/lamp

LAMP: Extracting Text from Gradients with Language Model Priors (NeurIPS '22)

Primary LanguagePythonApache License 2.0Apache-2.0

LAMP: Extracting Text from Gradients with
Language Model Priors portfolio_view

The code accompanying our NeurIPS 2022 paper: LAMP: Extracting Text from Gradients with Language Model Priors.

For a brief overview, check out our blogpost.

Prerequisites

  • Install Anaconda.
  • Create the conda environment:

conda env create -f environment.yml

  • Enable the created environment:

conda activate lamp

  • Download required files:

wget -r -np -R "index.html*" https://files.sri.inf.ethz.ch/lamp/
mv files.sri.inf.ethz.ch/lamp/* ./
rm -rf files.sri.inf.ethz.ch

Main experiments (Table 1)

Parameters

  • DATASET - the dataset to use. Must be one of cola, sst2, rotten_tomatoes.
  • BERT_PATH - the language model to attack. Must be one of bert-base-uncased, huawei-noah/TinyBERT_General_6L_768D, models/bert-base-finetuned-cola, models/bert-base-finetuned-sst2, models/bert-base-finetuned-rottentomatoes for BERTBASE, TinyBERT6, and each of the three fine-tuned BERTBASE-FT models (on each of the datasets).

Commands

  • To run the experiment on LAMP with cosine loss:

./lamp_cos.sh BERT_PATH DATASET 1

  • To run the experiment on LAMP with cosine loss on BERTLARGE:

./lamp_cos_large.sh DATASET 1

  • To run the experiment on LAMP with L1+L2 loss:

./lamp_l1l2.sh BERT_PATH DATASET 1

  • To run the experiment on LAMP with L1+L2 loss on BERTLARGE:

./lamp_l1l2_large.sh DATASET 1

  • To run the experiment on TAG:

./tag.sh BERT_PATH DATASET 1

  • To run the experiment on TAG on BERTLARGE:

./tag_large.sh DATASET 1

  • To run the experiment on DLG:

./dlg.sh BERT_PATH DATASET 1

  • To run the experiment on DLG on BERTLARGE:

./dlg_large.sh DATASET 1

Batch size experiments (Table 2)

Parameters

  • DATASET - the dataset to use.
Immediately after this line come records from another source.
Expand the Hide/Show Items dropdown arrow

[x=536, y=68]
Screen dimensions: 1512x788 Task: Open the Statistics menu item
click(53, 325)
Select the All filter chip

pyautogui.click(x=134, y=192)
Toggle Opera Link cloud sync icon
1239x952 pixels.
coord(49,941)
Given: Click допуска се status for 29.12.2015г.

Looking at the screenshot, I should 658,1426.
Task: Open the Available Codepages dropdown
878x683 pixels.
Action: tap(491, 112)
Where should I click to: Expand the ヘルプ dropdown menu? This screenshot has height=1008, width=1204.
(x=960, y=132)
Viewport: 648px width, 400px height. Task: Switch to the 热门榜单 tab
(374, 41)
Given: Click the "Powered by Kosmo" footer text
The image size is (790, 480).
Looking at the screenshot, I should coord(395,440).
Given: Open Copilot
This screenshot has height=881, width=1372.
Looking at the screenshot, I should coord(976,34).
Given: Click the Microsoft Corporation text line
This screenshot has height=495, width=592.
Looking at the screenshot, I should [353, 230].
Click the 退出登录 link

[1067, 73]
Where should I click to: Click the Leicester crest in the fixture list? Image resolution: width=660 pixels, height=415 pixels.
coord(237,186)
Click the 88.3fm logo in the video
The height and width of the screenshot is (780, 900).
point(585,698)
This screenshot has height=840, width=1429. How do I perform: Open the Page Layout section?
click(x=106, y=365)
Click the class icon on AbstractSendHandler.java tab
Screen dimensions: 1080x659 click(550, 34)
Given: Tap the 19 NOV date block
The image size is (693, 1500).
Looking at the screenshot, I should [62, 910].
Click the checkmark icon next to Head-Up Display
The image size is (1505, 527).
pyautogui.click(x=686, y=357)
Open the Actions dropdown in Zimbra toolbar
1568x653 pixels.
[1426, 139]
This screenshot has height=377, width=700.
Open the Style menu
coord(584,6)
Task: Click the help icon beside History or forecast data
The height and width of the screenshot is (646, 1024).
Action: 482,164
Must be one of cola, sst2, rotten_tomatoes.
  • BATCH_SIZE - the batch size to use e.g 4.

Commands

  • To run the experiment on LAMP with cosine loss:

./lamp_cos.sh bert-base-uncased DATASET BATCH_SIZE

  • To run the experiment on LAMP with L1+L2 loss:

./lamp_l1l2.sh bert-base-uncased DATASET BATCH_SIZE

  • To run the experiment on TAG:

./tag.sh bert-base-uncased DATASET BATCH_SIZE

  • To run the experiment on DLG:

./dlg.sh bert-base-uncased DATASET BATCH_SIZE

Ablation study (Table 4)

Parameters

  • DATASET - the dataset to use. Must be one of cola, sst2, rotten_tomatoes.

Commands

  • To run the ablation experiments in Table 4:

./ablation.sh DATASET

Gaussian noise defense (Table 5)

Parameters

  • SIGMA - the amount of Gaussian noise with which to defend e.g 0.001.

Commands

  • To run the experiment on LAMP with cosine loss:

./lamp_cos.sh bert-base-uncased cola 1 --defense_noise SIGMA

  • To run the experiment on LAMP with L1+L2 loss:

./lamp_l1l2.sh bert-base-uncased cola 1 --defense_noise SIGMA

  • To run the experiment on TAG:

./tag.sh bert-base-uncased cola 1 --defense_noise SIGMA

  • To run the experiment on DLG:

./dlg.sh bert-base-uncased cola 1 --defense_noise SIGMA

Zeroed-out gradient entries defense (Table 8)

Parameters

  • ZEROED - the ratio of zeroed out gradient entries e.g 0.75.

Commands

  • To run the experiment on LAMP with cosine loss:

./lamp_cos.sh bert-base-uncased cola 1 --defense_pct_mask ZEROED

  • To run the experiment on LAMP with L1+L2 loss:

./lamp_l1l2.sh bert-base-uncased cola 1 --defense_pct_mask ZEROED

  • To run the experiment on TAG:

./tag.sh bert-base-uncased cola 1 --defense_pct_mask ZEROED

  • To run the experiment on DLG:

./dlg.sh bert-base-uncased cola 1 --defense_pct_mask ZEROED

Fine-tuning BERT with and without defended gradients

Parameters

  • DATASET - the dataset to use. Must be one of cola, sst2, rotten_tomatoes.
  • SIGMA - the amount of Gaussian noise with which to train e.g 0.001. To train without defense set to 0.0.
  • NUM_EPOCHS - for how many epochs to train e.g 2.

Commands

  • To train your own network:

python3 train.py --dataset DATASET --batch_size 32 --noise SIGMA --num_epochs NUM_EPOCHS --save_every 100

The models are stored under finetune/DATASET/noise_SIGMA/STEPS

Citation

@inproceedings{
    balunovic2022lamp,
    title={{LAMP}: Extracting Text from Gradients with Language Model Priors},
    author={Mislav Balunovic and Dimitar Iliev Dimitrov and Nikola Jovanovi{\'c} and Martin Vechev},
    booktitle={Advances in Neural Information Processing Systems},
    editor={Alice H. Oh and Alekh Agarwal and Danielle Belgrave and Kyunghyun Cho},
    year={2022},
    url={https://openreview.net/forum?id=6iqd9JAVR1z}
}